→ INSTRUCTIONS TO FOLLOW
From the data below, copy each line that includes the word "Toggle".

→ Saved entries
--- --- ---

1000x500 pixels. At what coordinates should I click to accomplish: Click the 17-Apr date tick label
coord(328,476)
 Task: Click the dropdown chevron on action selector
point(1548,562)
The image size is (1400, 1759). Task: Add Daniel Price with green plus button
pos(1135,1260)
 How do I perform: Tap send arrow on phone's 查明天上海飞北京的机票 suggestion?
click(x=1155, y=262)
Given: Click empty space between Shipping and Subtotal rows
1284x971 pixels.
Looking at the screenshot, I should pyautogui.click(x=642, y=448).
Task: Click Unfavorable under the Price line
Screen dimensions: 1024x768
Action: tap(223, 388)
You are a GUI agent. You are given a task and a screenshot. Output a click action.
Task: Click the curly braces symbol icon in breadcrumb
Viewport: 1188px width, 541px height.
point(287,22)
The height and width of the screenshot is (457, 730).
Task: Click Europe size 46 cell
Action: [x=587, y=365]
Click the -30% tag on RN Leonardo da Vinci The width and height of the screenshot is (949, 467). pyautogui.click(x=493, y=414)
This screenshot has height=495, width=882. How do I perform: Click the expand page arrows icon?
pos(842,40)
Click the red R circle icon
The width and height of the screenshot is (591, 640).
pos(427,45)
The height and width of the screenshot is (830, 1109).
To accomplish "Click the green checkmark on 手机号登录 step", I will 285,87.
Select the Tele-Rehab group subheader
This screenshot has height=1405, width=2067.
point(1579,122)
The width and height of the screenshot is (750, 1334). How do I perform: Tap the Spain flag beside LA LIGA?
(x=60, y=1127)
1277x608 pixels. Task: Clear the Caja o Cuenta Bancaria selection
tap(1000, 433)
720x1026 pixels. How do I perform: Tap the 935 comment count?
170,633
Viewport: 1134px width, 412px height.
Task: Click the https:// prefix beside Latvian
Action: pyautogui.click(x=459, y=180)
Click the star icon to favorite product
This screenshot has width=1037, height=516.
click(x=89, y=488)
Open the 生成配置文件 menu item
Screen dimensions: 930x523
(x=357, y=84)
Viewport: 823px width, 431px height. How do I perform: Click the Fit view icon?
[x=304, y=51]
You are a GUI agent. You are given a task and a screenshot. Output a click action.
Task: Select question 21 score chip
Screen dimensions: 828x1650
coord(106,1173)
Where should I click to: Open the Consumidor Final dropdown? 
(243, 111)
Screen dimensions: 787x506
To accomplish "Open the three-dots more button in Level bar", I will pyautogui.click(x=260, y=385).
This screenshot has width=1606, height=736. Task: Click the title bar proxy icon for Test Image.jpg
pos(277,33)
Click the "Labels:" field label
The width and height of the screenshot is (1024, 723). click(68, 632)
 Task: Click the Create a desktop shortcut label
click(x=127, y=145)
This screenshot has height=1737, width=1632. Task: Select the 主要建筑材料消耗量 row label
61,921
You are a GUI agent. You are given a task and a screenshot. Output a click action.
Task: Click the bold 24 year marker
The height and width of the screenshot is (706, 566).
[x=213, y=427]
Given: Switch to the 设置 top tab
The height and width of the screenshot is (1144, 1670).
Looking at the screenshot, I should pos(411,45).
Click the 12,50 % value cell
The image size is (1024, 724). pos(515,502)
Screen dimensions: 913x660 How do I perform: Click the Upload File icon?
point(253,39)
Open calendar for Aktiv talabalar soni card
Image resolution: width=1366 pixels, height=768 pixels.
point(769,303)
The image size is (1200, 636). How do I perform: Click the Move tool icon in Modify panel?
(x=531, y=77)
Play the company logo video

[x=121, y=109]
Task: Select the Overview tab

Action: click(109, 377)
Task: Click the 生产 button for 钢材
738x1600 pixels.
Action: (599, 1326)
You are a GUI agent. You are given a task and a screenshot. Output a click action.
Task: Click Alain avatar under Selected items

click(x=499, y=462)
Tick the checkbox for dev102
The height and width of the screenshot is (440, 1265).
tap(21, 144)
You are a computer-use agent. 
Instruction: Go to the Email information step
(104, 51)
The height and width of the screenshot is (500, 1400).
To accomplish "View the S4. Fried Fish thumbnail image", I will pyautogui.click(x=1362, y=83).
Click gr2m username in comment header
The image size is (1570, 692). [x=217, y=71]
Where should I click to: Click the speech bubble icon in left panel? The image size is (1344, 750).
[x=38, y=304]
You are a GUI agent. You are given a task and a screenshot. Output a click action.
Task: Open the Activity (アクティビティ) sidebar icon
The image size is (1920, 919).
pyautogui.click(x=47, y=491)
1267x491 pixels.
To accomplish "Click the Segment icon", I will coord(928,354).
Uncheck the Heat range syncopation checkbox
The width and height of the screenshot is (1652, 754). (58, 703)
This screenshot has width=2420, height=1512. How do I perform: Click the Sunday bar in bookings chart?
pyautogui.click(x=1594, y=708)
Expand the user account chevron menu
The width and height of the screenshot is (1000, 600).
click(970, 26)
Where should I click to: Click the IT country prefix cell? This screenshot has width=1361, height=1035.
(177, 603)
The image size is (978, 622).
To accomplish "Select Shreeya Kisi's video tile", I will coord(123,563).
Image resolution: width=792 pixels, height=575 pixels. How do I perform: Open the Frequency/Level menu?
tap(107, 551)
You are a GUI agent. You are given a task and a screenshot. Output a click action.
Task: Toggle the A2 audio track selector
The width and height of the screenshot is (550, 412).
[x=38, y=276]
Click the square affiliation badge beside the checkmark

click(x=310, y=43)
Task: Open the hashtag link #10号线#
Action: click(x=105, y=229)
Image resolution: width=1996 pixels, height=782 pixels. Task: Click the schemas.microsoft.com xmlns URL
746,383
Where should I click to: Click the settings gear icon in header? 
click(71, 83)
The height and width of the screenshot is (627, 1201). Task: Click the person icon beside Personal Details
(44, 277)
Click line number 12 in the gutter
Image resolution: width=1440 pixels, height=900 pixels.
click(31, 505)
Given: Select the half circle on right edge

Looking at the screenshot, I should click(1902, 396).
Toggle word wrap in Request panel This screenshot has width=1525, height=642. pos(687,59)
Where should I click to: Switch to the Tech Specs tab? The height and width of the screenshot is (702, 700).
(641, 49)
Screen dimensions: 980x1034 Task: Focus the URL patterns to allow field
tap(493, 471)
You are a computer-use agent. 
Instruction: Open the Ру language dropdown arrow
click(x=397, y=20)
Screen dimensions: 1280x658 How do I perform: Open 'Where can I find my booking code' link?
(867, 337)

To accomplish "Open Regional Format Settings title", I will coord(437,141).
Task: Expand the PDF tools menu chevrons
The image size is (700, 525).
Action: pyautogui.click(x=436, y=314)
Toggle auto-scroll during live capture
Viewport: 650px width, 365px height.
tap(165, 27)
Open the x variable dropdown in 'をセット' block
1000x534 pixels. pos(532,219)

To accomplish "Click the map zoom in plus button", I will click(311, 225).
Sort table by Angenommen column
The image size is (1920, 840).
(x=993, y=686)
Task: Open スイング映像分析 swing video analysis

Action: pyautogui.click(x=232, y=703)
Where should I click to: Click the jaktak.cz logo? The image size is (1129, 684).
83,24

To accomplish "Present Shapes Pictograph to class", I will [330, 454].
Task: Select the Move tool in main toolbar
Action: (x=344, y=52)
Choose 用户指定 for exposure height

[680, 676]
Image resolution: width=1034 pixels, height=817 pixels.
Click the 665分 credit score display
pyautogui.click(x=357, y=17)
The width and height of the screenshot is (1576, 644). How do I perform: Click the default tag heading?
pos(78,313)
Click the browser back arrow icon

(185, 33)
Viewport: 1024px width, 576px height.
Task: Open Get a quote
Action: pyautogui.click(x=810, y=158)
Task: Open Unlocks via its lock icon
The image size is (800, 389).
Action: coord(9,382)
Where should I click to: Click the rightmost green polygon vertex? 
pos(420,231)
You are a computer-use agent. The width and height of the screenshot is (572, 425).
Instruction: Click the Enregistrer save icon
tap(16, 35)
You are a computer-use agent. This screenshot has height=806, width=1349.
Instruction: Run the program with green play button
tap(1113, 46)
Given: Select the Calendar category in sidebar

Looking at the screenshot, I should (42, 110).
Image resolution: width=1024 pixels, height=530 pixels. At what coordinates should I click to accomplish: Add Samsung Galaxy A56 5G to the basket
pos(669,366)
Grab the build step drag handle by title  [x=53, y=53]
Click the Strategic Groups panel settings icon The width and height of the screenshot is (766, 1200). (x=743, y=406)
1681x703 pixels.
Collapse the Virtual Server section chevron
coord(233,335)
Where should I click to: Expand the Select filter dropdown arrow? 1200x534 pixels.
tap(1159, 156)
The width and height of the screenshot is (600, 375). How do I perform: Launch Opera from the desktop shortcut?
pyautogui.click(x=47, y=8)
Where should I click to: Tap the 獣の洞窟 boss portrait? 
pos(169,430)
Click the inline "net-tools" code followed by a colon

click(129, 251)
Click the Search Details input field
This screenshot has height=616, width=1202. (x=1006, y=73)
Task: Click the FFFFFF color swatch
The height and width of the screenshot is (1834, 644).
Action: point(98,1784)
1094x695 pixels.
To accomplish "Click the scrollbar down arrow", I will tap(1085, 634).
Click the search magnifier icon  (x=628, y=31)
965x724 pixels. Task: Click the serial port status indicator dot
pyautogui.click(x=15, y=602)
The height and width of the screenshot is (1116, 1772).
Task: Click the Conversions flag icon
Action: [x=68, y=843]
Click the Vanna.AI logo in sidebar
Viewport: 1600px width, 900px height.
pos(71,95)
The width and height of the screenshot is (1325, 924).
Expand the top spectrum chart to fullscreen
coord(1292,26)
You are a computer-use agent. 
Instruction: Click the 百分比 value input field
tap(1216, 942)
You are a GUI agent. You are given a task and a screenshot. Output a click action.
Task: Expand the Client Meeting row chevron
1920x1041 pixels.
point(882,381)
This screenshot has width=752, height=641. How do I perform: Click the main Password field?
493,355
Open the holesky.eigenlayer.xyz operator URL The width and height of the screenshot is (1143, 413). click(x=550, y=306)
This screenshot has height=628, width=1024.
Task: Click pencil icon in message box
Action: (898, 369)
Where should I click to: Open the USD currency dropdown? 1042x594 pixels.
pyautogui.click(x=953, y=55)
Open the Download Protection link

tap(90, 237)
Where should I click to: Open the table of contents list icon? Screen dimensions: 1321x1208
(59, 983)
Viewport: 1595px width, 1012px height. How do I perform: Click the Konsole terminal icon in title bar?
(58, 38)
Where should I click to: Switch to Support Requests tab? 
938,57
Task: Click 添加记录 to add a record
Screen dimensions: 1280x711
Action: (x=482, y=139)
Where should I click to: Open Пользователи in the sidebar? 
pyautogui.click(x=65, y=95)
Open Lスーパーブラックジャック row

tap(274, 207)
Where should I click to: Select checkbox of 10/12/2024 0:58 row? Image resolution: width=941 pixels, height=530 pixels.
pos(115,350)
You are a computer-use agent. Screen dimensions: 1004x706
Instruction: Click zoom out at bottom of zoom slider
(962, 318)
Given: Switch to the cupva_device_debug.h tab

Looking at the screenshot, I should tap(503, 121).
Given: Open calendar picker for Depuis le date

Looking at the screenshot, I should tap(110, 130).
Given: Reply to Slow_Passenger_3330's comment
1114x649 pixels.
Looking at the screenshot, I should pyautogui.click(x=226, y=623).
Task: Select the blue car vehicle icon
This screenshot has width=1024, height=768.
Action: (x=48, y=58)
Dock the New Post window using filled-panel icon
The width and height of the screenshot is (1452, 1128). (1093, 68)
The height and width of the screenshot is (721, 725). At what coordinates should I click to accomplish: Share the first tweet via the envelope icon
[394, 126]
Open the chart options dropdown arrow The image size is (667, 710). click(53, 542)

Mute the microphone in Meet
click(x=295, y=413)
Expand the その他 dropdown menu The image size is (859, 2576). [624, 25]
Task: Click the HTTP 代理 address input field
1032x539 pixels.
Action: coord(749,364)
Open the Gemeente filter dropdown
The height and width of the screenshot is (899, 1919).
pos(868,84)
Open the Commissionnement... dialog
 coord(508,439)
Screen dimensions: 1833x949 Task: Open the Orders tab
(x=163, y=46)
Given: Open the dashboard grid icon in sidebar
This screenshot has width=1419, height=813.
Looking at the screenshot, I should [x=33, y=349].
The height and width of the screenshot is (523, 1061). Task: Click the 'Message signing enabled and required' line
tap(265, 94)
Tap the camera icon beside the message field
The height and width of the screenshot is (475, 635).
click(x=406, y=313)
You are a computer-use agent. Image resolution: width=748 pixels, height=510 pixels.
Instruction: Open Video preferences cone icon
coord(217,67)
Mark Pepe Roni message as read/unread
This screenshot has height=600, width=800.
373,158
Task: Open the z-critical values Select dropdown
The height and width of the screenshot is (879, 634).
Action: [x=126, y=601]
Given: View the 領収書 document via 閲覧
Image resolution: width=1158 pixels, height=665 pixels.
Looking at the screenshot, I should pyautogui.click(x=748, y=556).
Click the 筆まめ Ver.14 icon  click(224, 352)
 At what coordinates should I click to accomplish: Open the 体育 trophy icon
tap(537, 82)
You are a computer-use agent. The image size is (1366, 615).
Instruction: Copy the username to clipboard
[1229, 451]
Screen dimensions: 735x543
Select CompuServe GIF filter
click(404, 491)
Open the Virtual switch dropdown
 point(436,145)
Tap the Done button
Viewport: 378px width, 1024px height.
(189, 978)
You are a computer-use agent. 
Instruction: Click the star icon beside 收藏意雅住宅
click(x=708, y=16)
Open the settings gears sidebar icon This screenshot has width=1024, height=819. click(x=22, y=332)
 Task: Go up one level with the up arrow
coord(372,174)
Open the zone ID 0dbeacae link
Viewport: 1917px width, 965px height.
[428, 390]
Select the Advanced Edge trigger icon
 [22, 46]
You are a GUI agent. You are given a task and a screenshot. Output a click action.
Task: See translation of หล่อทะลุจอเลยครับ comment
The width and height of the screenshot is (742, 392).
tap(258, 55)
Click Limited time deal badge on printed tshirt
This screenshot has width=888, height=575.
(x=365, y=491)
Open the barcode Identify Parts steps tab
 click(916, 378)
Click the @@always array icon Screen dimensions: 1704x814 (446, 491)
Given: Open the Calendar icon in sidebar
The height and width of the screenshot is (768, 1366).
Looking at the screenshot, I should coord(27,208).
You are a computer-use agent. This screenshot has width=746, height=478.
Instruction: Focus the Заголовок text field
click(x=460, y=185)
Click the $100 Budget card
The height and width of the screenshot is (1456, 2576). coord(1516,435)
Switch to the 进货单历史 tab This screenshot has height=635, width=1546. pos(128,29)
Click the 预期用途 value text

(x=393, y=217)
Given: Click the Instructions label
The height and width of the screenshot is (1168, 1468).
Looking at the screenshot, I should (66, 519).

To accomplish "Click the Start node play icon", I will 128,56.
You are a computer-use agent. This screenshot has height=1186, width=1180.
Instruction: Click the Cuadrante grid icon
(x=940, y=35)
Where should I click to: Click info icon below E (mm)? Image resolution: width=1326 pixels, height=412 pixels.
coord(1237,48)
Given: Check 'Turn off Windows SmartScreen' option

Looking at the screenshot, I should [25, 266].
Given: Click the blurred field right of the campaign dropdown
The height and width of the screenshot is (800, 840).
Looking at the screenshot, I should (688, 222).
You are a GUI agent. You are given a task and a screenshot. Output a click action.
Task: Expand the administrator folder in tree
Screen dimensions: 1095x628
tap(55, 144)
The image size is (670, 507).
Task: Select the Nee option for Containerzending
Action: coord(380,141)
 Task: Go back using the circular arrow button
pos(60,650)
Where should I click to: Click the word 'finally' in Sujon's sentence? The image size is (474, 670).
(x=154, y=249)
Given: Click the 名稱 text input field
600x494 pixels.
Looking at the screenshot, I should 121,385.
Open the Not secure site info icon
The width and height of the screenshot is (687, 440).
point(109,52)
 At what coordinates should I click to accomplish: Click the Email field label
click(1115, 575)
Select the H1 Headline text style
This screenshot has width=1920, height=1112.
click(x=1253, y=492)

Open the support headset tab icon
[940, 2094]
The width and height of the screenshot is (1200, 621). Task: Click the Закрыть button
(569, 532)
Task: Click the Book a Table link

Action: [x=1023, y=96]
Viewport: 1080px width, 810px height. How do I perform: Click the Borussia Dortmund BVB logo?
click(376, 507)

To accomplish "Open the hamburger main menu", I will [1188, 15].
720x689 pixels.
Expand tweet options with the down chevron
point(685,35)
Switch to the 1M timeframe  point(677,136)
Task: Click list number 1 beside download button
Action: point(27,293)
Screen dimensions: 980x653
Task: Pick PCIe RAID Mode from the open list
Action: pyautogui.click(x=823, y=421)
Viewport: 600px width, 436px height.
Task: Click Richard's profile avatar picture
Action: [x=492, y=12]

--- --- ---

→ ANSWER AREA
Task: Toggle the A2 audio track selector
Toggle word wrap in Request panel This screenshot has width=1525, height=642. pos(687,59)
Toggle auto-scroll during live capture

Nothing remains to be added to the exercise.